Mont Saint Michel

This painting might have been done during an extreme powerful storm that occurred in
1904. Mont saint Michel in the background is a granite Island surrounded by salt
marshes. The tides can vary at 46 feet between high and low tide. The blur of elemental
forces are rendered more tragically in that impressionist painting.
Born in New Haven, Connecticut, Mary Fairchild was a painter of both light-filled and
tonalist figure, portraits, and landscapes, and won numerous awards and recognition
including membership in the National Academy of Design.
She was of "blue-blood" lineage as a descendant of Governor William Bradford of the
"Mayflower." When her parents moved her to St. Louis, she began art study at the St.

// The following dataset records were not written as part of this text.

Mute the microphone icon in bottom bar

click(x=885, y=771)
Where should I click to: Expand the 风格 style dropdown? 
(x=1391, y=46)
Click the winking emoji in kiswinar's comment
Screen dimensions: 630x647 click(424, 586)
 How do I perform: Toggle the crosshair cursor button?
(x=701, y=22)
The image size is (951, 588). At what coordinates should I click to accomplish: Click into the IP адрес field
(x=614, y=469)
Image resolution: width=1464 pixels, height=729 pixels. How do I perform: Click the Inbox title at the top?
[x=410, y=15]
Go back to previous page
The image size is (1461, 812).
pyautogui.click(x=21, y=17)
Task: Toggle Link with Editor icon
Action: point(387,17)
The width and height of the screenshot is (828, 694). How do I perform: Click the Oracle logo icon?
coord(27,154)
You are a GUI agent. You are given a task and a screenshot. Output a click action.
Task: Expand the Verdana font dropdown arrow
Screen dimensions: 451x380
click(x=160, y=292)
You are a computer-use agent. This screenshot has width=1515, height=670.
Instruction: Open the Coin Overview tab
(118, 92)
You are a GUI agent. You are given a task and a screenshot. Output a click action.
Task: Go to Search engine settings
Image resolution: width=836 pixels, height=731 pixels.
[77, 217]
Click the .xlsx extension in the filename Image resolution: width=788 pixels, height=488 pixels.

Louis School of Fine Art, and then she studied in Paris at the Academy Julian and with
Carolus Duran.
In 1888, she married sculptor Frederick MacMonnies, and they lived and entertained
fashionably in Paris where among their frequent guests was James McNeill Whistler. The
couple summered with their two daughters in a 14th-century monastery in Giverny where
they became good friends with Claude Monet and his family. A next door neighbor was
Isadora Duncan, who danced nude in her garden.
Both she and her husband earned high recognition at the 1893 Chicago World's Fair. She
had a large mural, displayed opposite one by Mary Cassatt, and two paintings, and her
husband's large fountain was the central feature of the exhibition.